In a historic milestone for sickle cell disease (SCD) treatment in England, the National Institute for Health and Care Excellence (NICE) has approved the use of CRISPR gene-editing therapy on the National Health Service (NHS). This decision marks a significant advancement for patients with severe complications of the disease.
NICE Reverses Earlier Rejection and Approves Exa-cel for NHS Use
NICE had initially rejected the gene-editing therapy exagamglogene autotemcel (exa-cel) in March 2023, primarily due to cost concerns. However, after further evaluation, the agency has now granted NHS access, having previously approved it for treating beta thalassemia.
The UK’s medicines regulator had already approved exa-cel in November 2023, though its high cost of £1.6 million (€1.9 million) per treatment remained a challenge for widespread adoption.
Sickle cell disease is a genetic blood disorder that alters the shape and function of red blood cells, causing chronic pain, anemia, infections, and severe health complications. The condition is most common in individuals of African, Caribbean, Middle Eastern, and South Asian descent.

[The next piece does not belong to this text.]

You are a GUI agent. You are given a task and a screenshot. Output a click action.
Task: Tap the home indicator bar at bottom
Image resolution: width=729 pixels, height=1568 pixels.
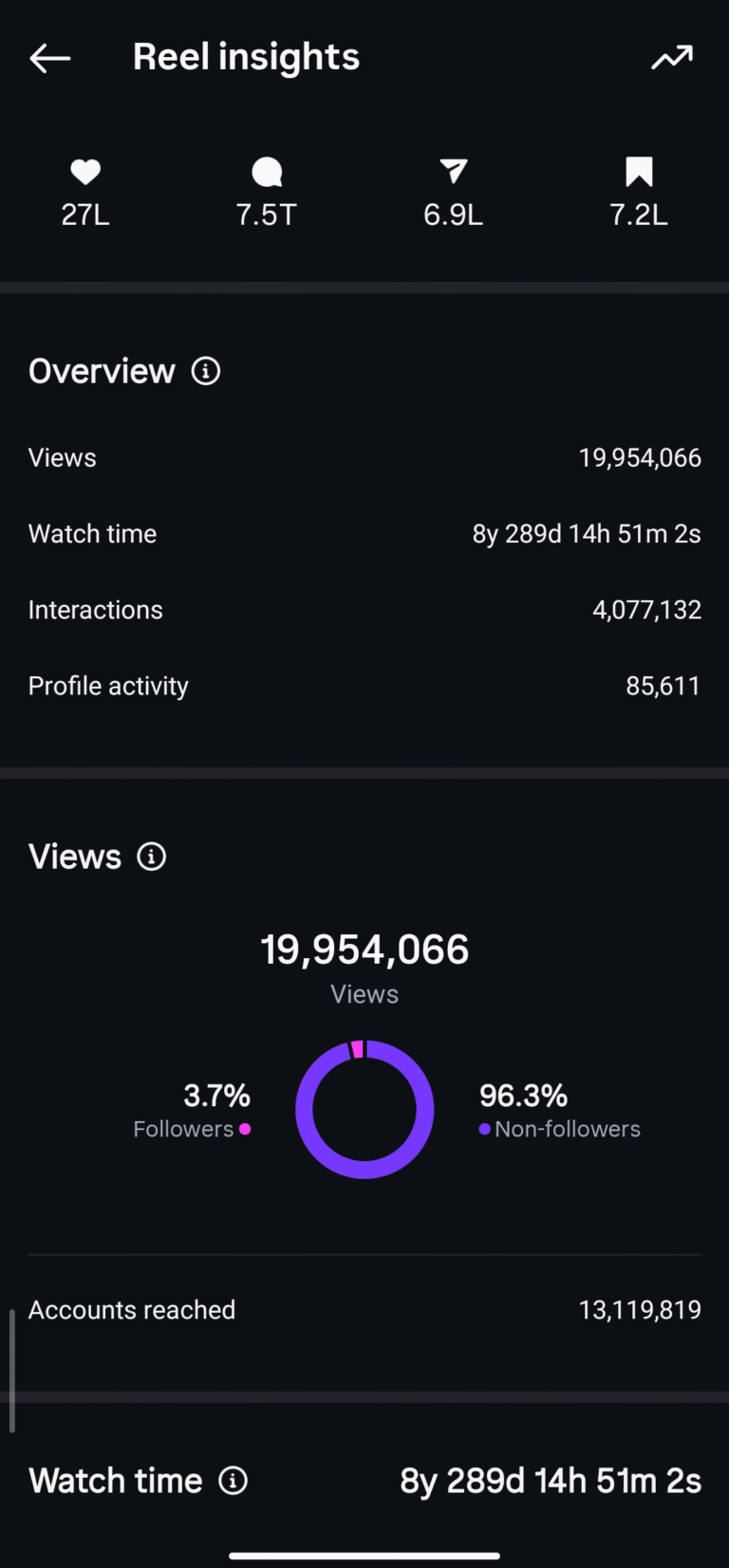pyautogui.click(x=364, y=1556)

Treatment options have been limited and often come with serious side effects, according to NICE. Now, with this approval, CRISPR therapy will be available to patients aged 12 and older who suffer from severe complications and qualify for a stem cell transplant but do not have a matching donor.

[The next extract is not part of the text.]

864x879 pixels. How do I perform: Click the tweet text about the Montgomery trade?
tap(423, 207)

Hope for Patients as Gene Therapy Reshapes Treatment Landscape
Patient advocate Funmi Dasaolu, who lives with sickle cell disease and contributed to NICE’s assessment, described the approval as a transformative moment.
“The approval of exa-cel marks a new era in sickle cell treatment in the UK,” she said. “It is a step toward correcting long-standing inequalities in care and provides much-needed hope for patients.”
CRISPR Technology: A Game-Changer with Ongoing Challenges
The CRISPR/Cas9 gene-editing tool, which powers exa-cel, was developed by Emmanuelle Charpentier and Jennifer A. Doudna, earning them the 2020 Nobel Prize in Chemistry.
Exa-cel, also known as Casgevy, works by extracting a patient’s blood stem cells, genetically modifying them in a lab using CRISPR, and reinfusing them into the body to correct the genetic defect responsible for SCD.
Despite the breakthrough, some uncertainties remain. Professor Felicity Gavins, a pharmacologist at Brunel University London, praised the approval but cautioned that exa-cel is not a universal cure for all patients.
“Continued investment in research is essential to develop additional therapies for a wider range of sickle cell patients and to address remaining challenges in care,” she said.
To assess long-term safety and effectiveness, NICE will monitor patient outcomes and conduct a future reassessment of the therapy as more real-world scientific data becomes available.